> [SOURCE EXTRACT]:
+ + + + +
Your First Step-by-Step Machine Learning Project
I’ve been learning machine learning for a few months now, and the hardest part isn’t the math — it’s knowing where to start. Most tutorials assume you already know what you’re doing. This post is for people like me who just want a simple, working example they can run and modify.
Here’s a step-by-step walkthrough using the classic Iris dataset. All you need is Anaconda and a Jupyter notebook.
Setup
- Download and install Anaconda
- Launch Jupyter Notebook
- Copy the code below into cells and run them
Load the libraries
import pandas
from pandas.tools.plotting import scatter_matrix
import matplotlib.pyplot as plt
from sklearn import model_selection
from sklearn.metrics import classification_report
from sklearn.metrics import confusion_matrix
from sklearn.metrics import accuracy_score
from sklearn.linear_model import LogisticRegression
from sklearn.tree import DecisionTreeClassifier
from sklearn.neighbors import KNeighborsClassifier
from sklearn.discriminant_analysis import LinearDiscriminantAnalysis
from sklearn.naive_bayes import GaussianNB
from sklearn.svm import SVC
This gives you everything: pandas for data handling, matplotlib for plotting, and scikit-learn for the actual ML models.
The beauty of this example is that you’re comparing six different classifiers on the same dataset — logistic regression, decision trees, KNN, LDA, naive Bayes, and SVM — and you can see which one performs best. No theory required. Just run it, see the results, and then start asking why.
That’s how I’m learning: code first, theory second. If something works, I dig into why. If it doesn’t, I dig into why not. The Iris dataset isn’t going to change the world, but it’s a solid foundation to build on.
+ + + + +
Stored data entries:

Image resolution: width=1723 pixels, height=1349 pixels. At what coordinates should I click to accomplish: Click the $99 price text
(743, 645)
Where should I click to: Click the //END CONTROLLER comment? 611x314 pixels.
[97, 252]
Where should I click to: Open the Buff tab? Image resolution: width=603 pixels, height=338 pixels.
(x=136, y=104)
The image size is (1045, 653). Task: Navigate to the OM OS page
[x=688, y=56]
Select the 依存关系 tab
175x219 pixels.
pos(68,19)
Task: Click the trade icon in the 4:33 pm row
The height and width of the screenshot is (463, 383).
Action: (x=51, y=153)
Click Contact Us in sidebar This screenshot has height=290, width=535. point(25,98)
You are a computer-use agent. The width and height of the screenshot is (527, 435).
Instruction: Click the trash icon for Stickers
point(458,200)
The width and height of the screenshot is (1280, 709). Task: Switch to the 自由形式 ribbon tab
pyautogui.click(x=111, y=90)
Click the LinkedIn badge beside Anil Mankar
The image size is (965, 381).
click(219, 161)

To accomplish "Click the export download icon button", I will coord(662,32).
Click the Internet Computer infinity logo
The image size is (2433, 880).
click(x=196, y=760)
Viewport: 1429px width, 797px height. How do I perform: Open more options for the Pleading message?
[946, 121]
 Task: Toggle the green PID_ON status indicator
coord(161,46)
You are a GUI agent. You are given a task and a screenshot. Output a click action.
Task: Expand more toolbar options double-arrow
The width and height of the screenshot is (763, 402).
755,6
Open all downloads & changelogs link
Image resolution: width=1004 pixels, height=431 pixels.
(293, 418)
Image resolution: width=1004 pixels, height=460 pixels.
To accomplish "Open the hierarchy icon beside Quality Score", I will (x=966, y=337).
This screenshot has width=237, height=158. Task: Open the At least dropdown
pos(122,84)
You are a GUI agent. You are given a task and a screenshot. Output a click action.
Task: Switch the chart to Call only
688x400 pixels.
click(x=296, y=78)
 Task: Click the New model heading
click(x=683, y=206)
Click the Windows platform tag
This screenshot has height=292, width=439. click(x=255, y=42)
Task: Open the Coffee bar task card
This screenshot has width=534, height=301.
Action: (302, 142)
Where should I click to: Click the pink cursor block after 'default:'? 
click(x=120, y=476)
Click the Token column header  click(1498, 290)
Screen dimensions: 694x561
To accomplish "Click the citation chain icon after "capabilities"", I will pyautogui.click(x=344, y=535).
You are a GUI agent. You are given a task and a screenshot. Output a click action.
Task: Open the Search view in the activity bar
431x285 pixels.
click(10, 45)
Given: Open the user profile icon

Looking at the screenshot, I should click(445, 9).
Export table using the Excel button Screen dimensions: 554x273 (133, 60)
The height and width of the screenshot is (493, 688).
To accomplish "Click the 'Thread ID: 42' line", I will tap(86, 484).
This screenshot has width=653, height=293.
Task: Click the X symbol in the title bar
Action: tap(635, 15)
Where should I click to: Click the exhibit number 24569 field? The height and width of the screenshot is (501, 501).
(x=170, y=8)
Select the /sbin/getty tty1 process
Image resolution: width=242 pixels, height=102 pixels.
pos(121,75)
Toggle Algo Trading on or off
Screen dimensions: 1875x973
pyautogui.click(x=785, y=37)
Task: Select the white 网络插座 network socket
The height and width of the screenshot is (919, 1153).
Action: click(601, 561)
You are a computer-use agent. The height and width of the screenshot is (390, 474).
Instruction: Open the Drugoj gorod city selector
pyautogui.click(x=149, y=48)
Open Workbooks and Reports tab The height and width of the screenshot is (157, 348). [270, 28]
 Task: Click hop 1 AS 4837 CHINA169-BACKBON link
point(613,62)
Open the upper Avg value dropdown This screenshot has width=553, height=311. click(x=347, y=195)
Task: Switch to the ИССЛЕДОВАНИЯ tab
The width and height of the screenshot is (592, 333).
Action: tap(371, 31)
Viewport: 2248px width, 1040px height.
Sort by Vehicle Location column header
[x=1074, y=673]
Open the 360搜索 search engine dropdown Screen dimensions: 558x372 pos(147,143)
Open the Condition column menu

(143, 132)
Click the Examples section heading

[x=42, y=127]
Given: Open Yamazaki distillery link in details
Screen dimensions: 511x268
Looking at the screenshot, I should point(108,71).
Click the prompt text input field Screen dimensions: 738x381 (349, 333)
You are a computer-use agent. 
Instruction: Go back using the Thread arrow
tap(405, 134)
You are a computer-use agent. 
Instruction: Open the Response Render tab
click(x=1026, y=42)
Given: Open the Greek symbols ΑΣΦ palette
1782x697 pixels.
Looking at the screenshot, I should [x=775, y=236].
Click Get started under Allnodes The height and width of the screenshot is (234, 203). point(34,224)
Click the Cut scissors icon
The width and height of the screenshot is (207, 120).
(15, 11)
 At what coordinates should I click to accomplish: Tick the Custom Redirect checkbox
+ + + + +
> [WORK TO COMPLETE]:
**A)** What does the Iris machine learning walkthrough say you need in order to follow it?
**B)** In the Iris walkthrough, substitute "math" for "theory" and give the text from "The beauty of" to "to build on.".

> [SOLUTIONS IN ORDER]:
**A)** Anaconda and a Jupyter notebook.

**B)**
The beauty of this example is that you’re comparing six different classifiers on the same dataset — logistic regression, decision trees, KNN, LDA, naive Bayes, and SVM — and you can see which one performs best. No math required. Just run it, see the results, and then start asking why.
That’s how I’m learning: code first, math second. If something works, I dig into why. If it doesn’t, I dig into why not. The Iris dataset isn’t going to change the world, but it’s a solid foundation to build on.